The fact that you got "java.net.SocketException: Connection reset" in that 
error tells you and your network people this is a networking problem.

Otis
--
Sematext -- http://sematext.com/ -- Lucene - Solr - Nutch


----- Original Message ----
> From: "Del Rio, Ann" <[EMAIL PROTECTED]>
> To: [email protected]
> Sent: Friday, May 30, 2008 5:37:48 PM
> Subject: RE: Indexing XML-based document format per DITA standard
> 
> 
> Yes, I can reproduce it and it happens everytime.
> 
> Apparently, it only happens to this website, that is why I was wondering
> it has something to do with the way the pages are formatted or fetched.
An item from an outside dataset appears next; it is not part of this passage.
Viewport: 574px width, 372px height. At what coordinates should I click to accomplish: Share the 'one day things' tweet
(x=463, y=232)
> All the other internal websites that I am crawling are fine, the
> difference is that the other URLs do not have port numbers and are more
> of static pages instead of a DITA framework that fetches and redirects
> the pages from a servlet.
> 
> At the same time, I am also checking with network security if it is a
> firewall issue or a port that they need to open for crawler-type
> traffic.
> 
> Thanks,
> Ann Del Rio
> 
> 
> -----Original Message-----
> From: [EMAIL PROTECTED] [mailto:[EMAIL PROTECTED] 
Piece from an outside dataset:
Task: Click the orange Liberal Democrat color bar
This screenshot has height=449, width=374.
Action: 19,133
> Sent: Friday, May 30, 2008 2:16 PM
> To: [email protected]
> Subject: Re: Indexing XML-based document format per DITA standard
> 
> It looks like you can indeed connect to that v4 machine from the machine
> running Nutch.  I can't tell from here why you got the error you
> originally reported.  Does it happen every time you try running Nutch?
> 
> Otis
> --
> Sematext -- http://sematext.com/ -- Lucene - Solr - Nutch
> 
> 
> ----- Original Message ----
> > From: "Del Rio, Ann" 
> > To: [email protected]
> > Sent: Friday, May 30, 2008 3:23:00 PM
> > Subject: RE: Indexing XML-based document format per DITA standard
> > 
> > Thank you for your response and help Otis!
> > I greatly appreciate it and am sure others will.
> > 
> > 
> > I did a wget from the machine where I was running Nutch and got the 
> > following...
> > 
> > -bash-2.05b$ wget http://v4:10000/lib
> > --10:37:52--  http://v4:10000/lib
> >            => `lib.1'
> > Resolving v4... done.
> > Connecting to v4:10000... connected.
> > HTTP request sent, awaiting response... 200 OK
> > Length: 2,717 [text/html]
> > 100%[====================================>] 2,717          2.59M/s
> > ETA 00:00
> > 10:37:52 (2.59 MB/s) - `lib.1' saved [2717/2717]
> > 
> > Then I tried to telnet too and got a connection closed.
> > 
> > -bash-2.05b$ telnet
> > telnet> open
> > (to) v4 10000
> > Trying xxx.xxx.231.40...
> > Connected to xxxx.ebay.com (xxx.xxx.231.40).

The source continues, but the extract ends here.